* **Data for processing**:
○ ○ ○

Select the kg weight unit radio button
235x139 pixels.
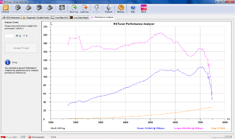[17, 36]
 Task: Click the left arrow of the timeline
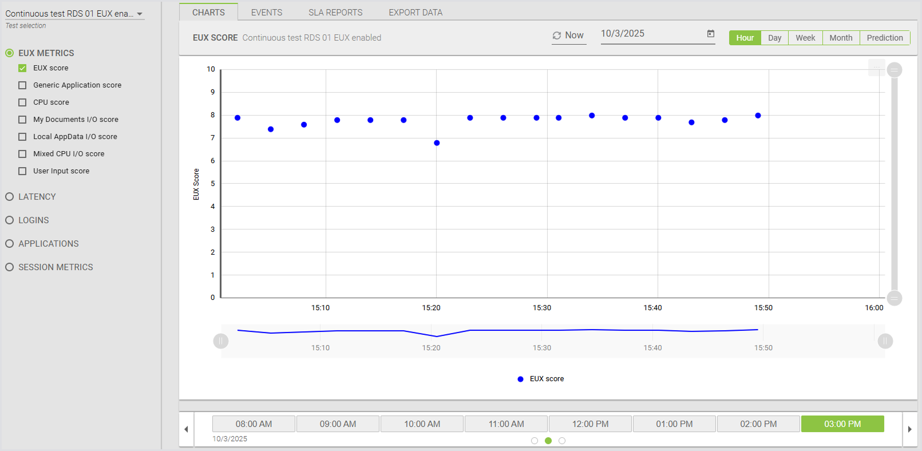click(186, 429)
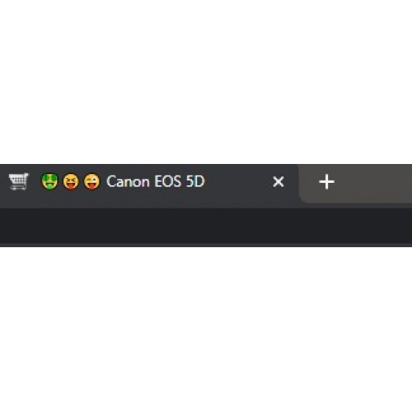Click blank tab area between title and X
Image resolution: width=412 pixels, height=412 pixels.
tap(238, 182)
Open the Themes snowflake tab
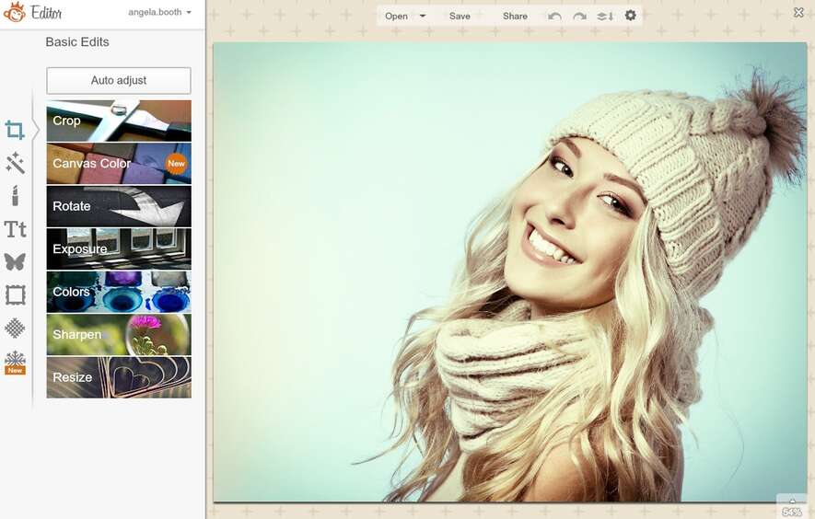 click(15, 361)
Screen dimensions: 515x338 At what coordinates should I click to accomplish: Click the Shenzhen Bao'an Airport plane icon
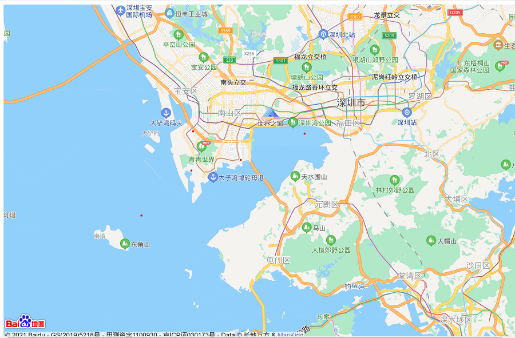point(120,11)
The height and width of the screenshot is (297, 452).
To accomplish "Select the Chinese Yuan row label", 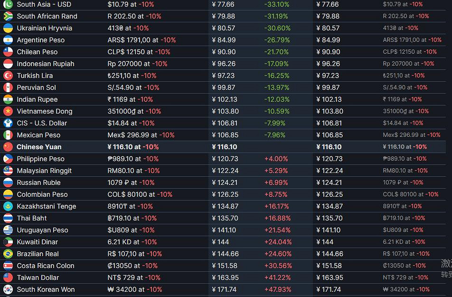I will pos(39,147).
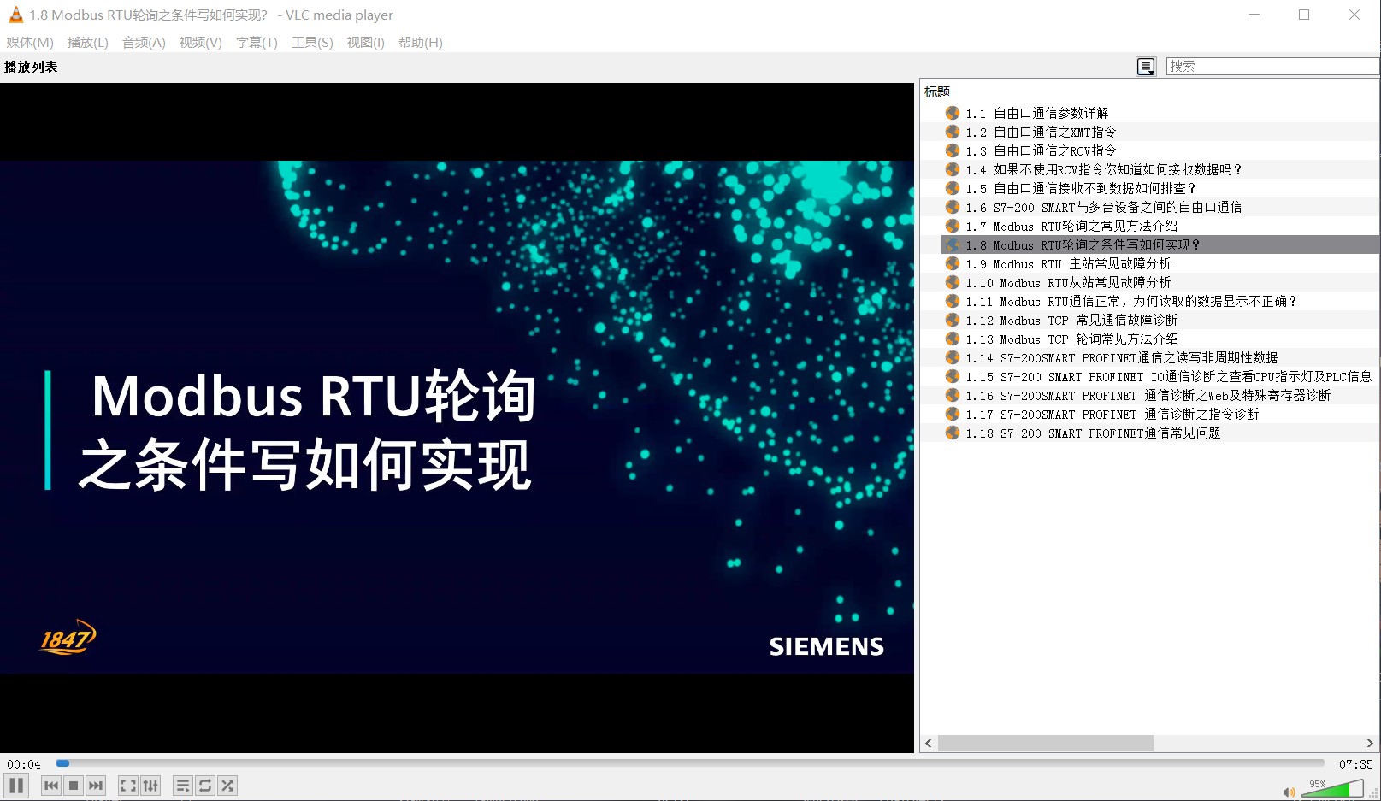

○ ○ ○

* **Exercise requirements**:
In the records above, everything from the line with "235x139 pixels." down to the line with "The height and" is to be set down exactly, both ends included, with no pictures and no other lines.

* **Answer section**:
235x139 pixels.
[17, 36]
 Task: Click the left arrow of the timeline
click(186, 429)
Click blank tab area between title and X
Image resolution: width=412 pixels, height=412 pixels.
tap(238, 182)
Open the Themes snowflake tab
 click(15, 361)
Screen dimensions: 515x338 At what coordinates should I click to accomplish: Click the Shenzhen Bao'an Airport plane icon
point(120,11)
The height and width of the screenshot is (297, 452).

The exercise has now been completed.